El Museo Olavide, una joya de la historia de la medicina con unas 700 estremecedoras figuras de cera de pacientes reales, va a cerrar sus puertas de manera “inminente”, según ha anunciado este lunes la Academia Española de Dermatología y Venereología, la organización que gestiona la colección, propiedad de la Comunidad de Madrid. Decenas de sociedades científicas pidieron en junio al Gobierno de Isabel Díaz Ayuso que impidiese el “riesgo de destrucción” del museo, inaugurado en 1882 en el Hospital San Juan de Dios de Madrid y caracterizado por sus figuras hiperrealistas de personas pobres con pavorosas enfermedades de la piel, como jovencísimas mujeres obligadas a prostituirse y desfiguradas por la sífilis.

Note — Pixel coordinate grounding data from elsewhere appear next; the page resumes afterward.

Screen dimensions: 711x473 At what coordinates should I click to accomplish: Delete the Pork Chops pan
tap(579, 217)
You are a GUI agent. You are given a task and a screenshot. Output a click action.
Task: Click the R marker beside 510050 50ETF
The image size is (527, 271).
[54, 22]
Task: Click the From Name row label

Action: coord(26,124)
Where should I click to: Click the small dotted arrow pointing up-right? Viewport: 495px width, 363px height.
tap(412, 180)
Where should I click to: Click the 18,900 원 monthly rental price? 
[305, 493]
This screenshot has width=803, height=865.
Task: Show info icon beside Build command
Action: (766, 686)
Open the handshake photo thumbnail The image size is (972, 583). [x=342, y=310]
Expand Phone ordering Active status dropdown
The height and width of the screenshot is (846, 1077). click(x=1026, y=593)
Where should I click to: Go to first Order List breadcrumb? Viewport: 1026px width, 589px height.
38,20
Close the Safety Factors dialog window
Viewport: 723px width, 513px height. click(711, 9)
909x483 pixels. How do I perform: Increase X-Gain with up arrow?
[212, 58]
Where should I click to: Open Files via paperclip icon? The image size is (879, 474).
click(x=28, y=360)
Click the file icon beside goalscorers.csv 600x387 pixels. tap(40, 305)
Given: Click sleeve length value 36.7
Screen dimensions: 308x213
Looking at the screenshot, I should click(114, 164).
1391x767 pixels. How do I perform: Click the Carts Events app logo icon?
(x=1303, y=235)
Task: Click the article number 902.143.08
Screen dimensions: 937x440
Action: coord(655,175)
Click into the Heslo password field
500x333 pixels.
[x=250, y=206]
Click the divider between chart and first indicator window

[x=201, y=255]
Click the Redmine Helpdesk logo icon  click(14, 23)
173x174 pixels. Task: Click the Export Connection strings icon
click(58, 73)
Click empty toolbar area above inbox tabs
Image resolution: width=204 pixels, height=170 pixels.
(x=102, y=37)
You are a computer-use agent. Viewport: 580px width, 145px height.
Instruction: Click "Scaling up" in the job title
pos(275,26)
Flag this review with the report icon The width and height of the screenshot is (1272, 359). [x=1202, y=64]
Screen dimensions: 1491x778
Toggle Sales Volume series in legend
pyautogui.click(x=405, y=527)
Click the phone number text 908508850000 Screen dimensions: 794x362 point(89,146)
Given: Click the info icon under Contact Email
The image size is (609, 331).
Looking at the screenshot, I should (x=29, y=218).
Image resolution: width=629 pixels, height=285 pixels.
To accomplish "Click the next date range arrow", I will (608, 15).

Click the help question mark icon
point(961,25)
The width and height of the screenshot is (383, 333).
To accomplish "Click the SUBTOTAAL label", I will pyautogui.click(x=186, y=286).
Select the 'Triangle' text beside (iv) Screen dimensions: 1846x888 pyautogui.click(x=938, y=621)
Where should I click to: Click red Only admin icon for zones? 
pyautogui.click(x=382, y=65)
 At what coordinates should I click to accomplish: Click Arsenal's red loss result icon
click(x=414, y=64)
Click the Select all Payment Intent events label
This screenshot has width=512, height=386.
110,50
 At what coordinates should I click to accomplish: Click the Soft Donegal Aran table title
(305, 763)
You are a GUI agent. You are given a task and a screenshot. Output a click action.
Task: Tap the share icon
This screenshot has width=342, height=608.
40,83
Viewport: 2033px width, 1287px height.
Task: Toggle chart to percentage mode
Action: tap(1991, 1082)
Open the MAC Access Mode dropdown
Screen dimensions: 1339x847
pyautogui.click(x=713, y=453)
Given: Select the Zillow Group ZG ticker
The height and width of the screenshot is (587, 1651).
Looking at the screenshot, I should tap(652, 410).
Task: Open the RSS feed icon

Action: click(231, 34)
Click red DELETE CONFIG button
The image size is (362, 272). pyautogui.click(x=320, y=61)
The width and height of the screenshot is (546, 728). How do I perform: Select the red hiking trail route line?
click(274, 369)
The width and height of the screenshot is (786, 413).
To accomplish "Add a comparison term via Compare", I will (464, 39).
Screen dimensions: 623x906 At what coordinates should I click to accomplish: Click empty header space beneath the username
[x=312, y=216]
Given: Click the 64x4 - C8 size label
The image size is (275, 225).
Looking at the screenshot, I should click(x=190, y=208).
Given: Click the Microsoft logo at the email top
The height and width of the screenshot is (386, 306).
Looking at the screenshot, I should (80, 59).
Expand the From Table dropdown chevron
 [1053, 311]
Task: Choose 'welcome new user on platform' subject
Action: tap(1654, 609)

Tras quedar olvidada durante décadas metida en cajas en una nave ruinosa anexa al Hospital Gregorio Marañón, la colección dio tumbos por diferentes almacenes ―un guardamuebles, un futuro gimnasio, una antigua sala de aeróbic― hasta que fue acogida por la Universidad Complutense de Madrid. El entonces rector de la institución académica, Carlos Andradas, proclamó en diciembre de 2016 que era “un placer y un privilegio” albergar el Museo Olavide, como primer paso para la creación de “un gran Museo de la Medicina”. El pasado 22 de mayo, la Complutense ordenó por escrito a la academia de dermatólogos “la desocupación” urgente de las instalaciones, que “por razones económicas y organizativas” se dedicarán a “otros usos académicos”. La universidad, ahora dirigida por el rector Joaquín Goyache, está asfixiada por los recortes de la Comunidad de Madrid y tiene dificultades incluso para pagar las nóminas de los profesores.